Críticas:
BELSHAZZAR'S DAUGHTER:
My crime reader is raving about this author, and says this second title is better than her first, BELSHAZZAR'S DAUGHTER. They have an atmospheric Turkish setting, with an excellently drawn investigating officer. Good one and worth watching (Sarah Broadhurst, BOOKSELLER)
Even better than Nadel's extraordinary first book...tightly organised...the dark, Byzantine plot springs organically from the tensions of race and class in Turkish society, which is treated with a depth and detail unusual in a crime novel (Evening Standard)
'Intriguing, exotic...local colour judiciously applied and ethnic differences skilfully explored. So is the psychological makeup of a beautiful nymphomaniac, chilly towards besotted lovers, dangerously drawn to a rough trade. A first novel: exciting, accomplished and original' Literary Review
'BELSHAZZAR'S DAUGHTER is an unusual and very well written first novel. Although the murder mystery is intriguing, it is the characters who makes this book successful. The police team and their little feuds, the English teacher besotted with his mysterious Turkish girlfriend and, most memorably, the chain-smoking little Inspector Ikmen, with his eight children and pregnant wife, contribute to this portrait of an exotically different city' Sunday Telegraph
`A thriller that presents a Middle Eastern city populated by human beings, rather than specimens of oriental exotica, and a British writer who can get inside a foreign skin' (Independent)
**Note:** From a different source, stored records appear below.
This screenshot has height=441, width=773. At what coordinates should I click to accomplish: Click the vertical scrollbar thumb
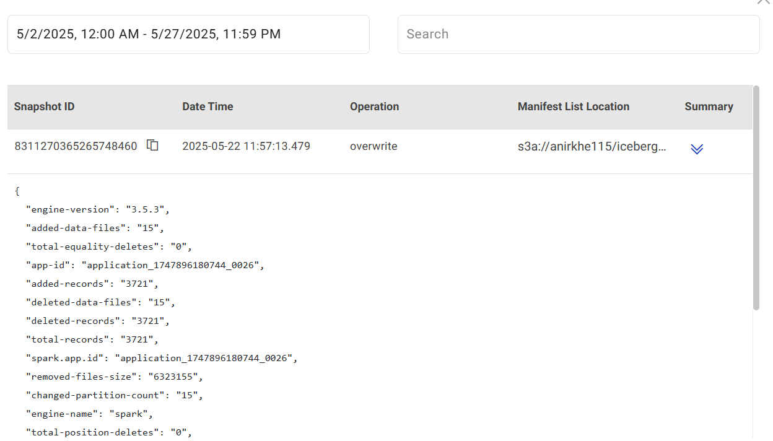756,198

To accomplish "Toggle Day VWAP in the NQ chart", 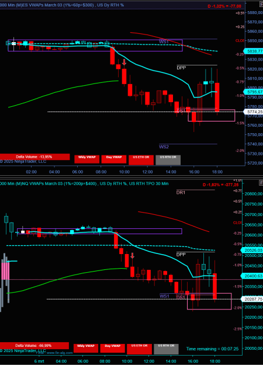I will (x=113, y=348).
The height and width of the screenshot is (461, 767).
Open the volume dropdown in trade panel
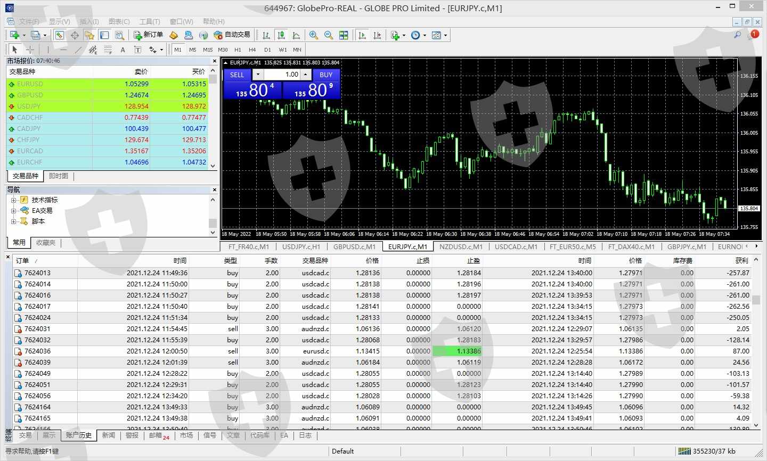coord(258,75)
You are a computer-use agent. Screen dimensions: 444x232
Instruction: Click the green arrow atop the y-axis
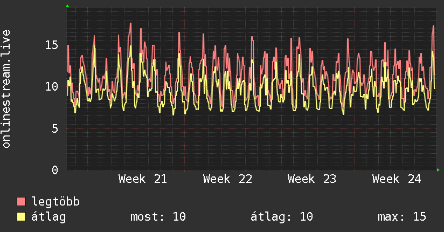[67, 6]
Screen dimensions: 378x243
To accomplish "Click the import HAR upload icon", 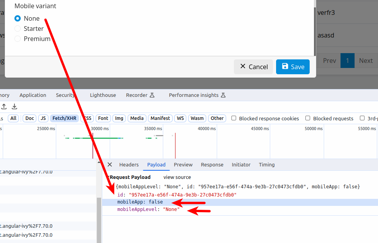I will [x=4, y=106].
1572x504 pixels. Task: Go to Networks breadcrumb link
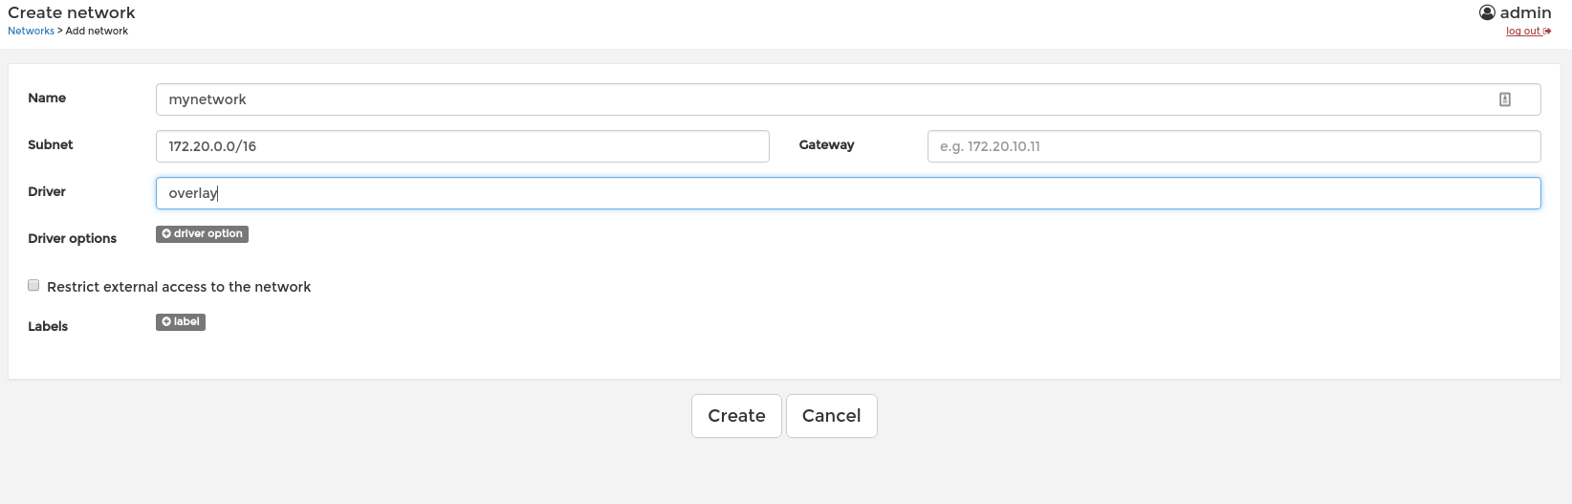tap(31, 32)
A brainteasing, thought-provoking tale from a first-rate author (Good Housekeeping)
'Barbara Nadel's spicy thriller set in Istanbul's back alleys... In Inspector Ikmen Nadel has created a sympathetic sleuth. Supported by his handsome side-kick, intellectual father and plaintive wife, Ikmen should go far' Scotsman
Reseña del editor:
Inspector Çetin Ikmen and forensic pathologist Arto Sarkissian have been friends since childhood and their work together in Istanbul's criminal justice system has only served to cement their friendship. When they're both called to a flat to investigate the death of a twenty-year-old there is no reason to think their relationship will alter. The case, however, is a strange one. Ikmen learns from the neighbours that they have never seen the boy enter or leave the flat. The only visitor they're aware of is a solitary, well-dressed Armenian. Stranger still is that the limbs of the body are atrophied, and the man seems to have been kept prisoner inside this gilded cage. But why? And for how long? And what is it, wonders Çetin Ikmen, that's making his old friend Arto, himself an Armenian, so uncomfortable about the case?